After studying classical guitar as a child, Jeff Wells went on to become an avid collector of historical guitars in later years. Now the San Anselmo resident owns more than 60 rare and historical guitars from across Europe and the United States in his Austin-Marie Collection, which is showcased on his website, austinmarieguitars.com, and book series. On October 5, the Austin-Marie Collection will be presented at the Marin Art and Garden Center, along with performances by guitarists playing period-appropriate pieces on several instruments in the collection from different eras. Here, Wells shares how he got into collecting, along with some of the most notable guitars in his collection.
Tell me about your collection:
I’m the owner of the Austin-Marie Collection of historical guitars dating from the early 17th century to the end of the 19th century.
How many years have you been collecting?
I’ve been collecting for many years, but as for seriously assembling a “collection” of the leading and most representative makers of their time and region, about 20 years.
Where do you keep them?
Many of the instruments are displayed on my website. They are physically kept in an offsite storage facility in Marin County.

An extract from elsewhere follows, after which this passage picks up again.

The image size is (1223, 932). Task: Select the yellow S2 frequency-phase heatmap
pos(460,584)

I began studying classical guitar at age 12 and went on to receive my master’s degree from the San Francisco Conservatory of Music. I was accepted to the Peabody Institute at John Hopkins University for the PhD program but declined to attend just before the fall semester began.
Through a turn of circumstances, I became involved in finance but kept performing and recording for some years. On a trip to Switzerland in the late 1980s, I purchased my first historic guitar, an 1820 Joseph Rieger from Mittenvald, Germany. I was hooked.

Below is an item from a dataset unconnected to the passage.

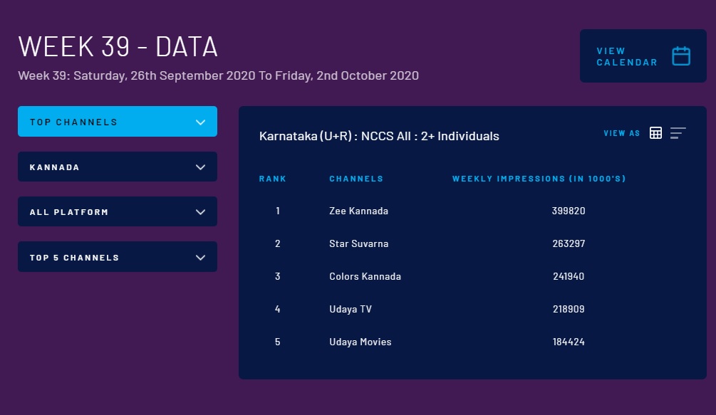Open the All Platform dropdown

click(118, 211)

How do you acquire the guitars?
I find them in various locations, primarily in England and Europe. I have a contact at the University of Cambridge, Dr. James Westbrook, who is a leading organologist and knows where many of the treasures are buried!
Sometimes, however, the instruments have been sourced in the unlikeliest of places. For example, Pierre René Lacote was the premier builder of fine guitars in Paris in the first half of the 19th century. The 1834 Lacote in my collection, which was owned by wealthy 19th century musical instrument collector Andrew Fontaine (he owned the Strad violin still known today as Le Fontaine), was sourced in Napa by a woman whose husband had died. How he got it, no one knows. It’s arguably the finest Lacote to survive and has been featured in collection books.

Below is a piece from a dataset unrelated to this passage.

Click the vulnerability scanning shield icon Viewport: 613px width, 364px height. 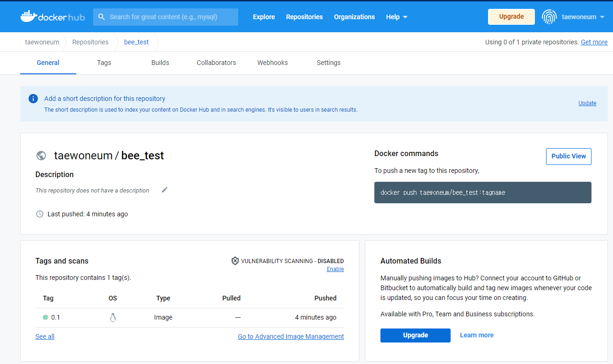point(234,261)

Which is your favorite guitar?
That’s very tough to answer. Likely, it would be my 1834 Lacote, 1812 Furnielas (the only one), or maybe my 1834 C.F. Martin (only 12 have survived from Martin’s first year of making guitars in America).
Which guitar is most valuable?
Likely, it’s the 1652 Alexandre Voboam (only four extant), or maybe the 1785 Giovanni Battista Fabricatore (the earliest extant six single-string guitar in the world), my circa 1625 Matteo Sellas or my 1834 Martin.
Which guitar is most unusual?
Unusual would have to go to either one of my Laprevottes for their oval sound holes, or maybe to the presentation guitar by Aubry-Maire made in Mirecourt, France, for an American buyer.
My circa 1890 Jerome Thibouville-Lamy was used by actor Colin Firth in 2002’s The Importance of Being Earnest, which had an all-star cast that included Reese Witherspoon, Rupert Everett and Judi Dench. Firth actually damaged the guitar, but thankfully, it wasn’t serious (the subsequent repair shows no trace of the damage). Fortunately, it wasn’t damaged to the extent that Kurt Russell destroyed a priceless Martin in 2015’s The Hateful Eight. The C.F. Martin & Co. Museum stopped loaning out guitars after that incident.
Are you still adding to the collection?
Pieces are being added to the collection regularly and at the moment, there are four guitars in the queue to be posted on the website, including an Italian five single-string transition guitar from 1760 and a guitar owned by one of Napoleon’s generals, Bacheville, who in turn gifted the instrument to Ferdinand Pelzer, the famous nineteenth century teacher and impresario who was the father of the even more famous, Madame Sidney Pratten, who went from child prodigy to becoming the foremost guitar personality in London during the Victorian era.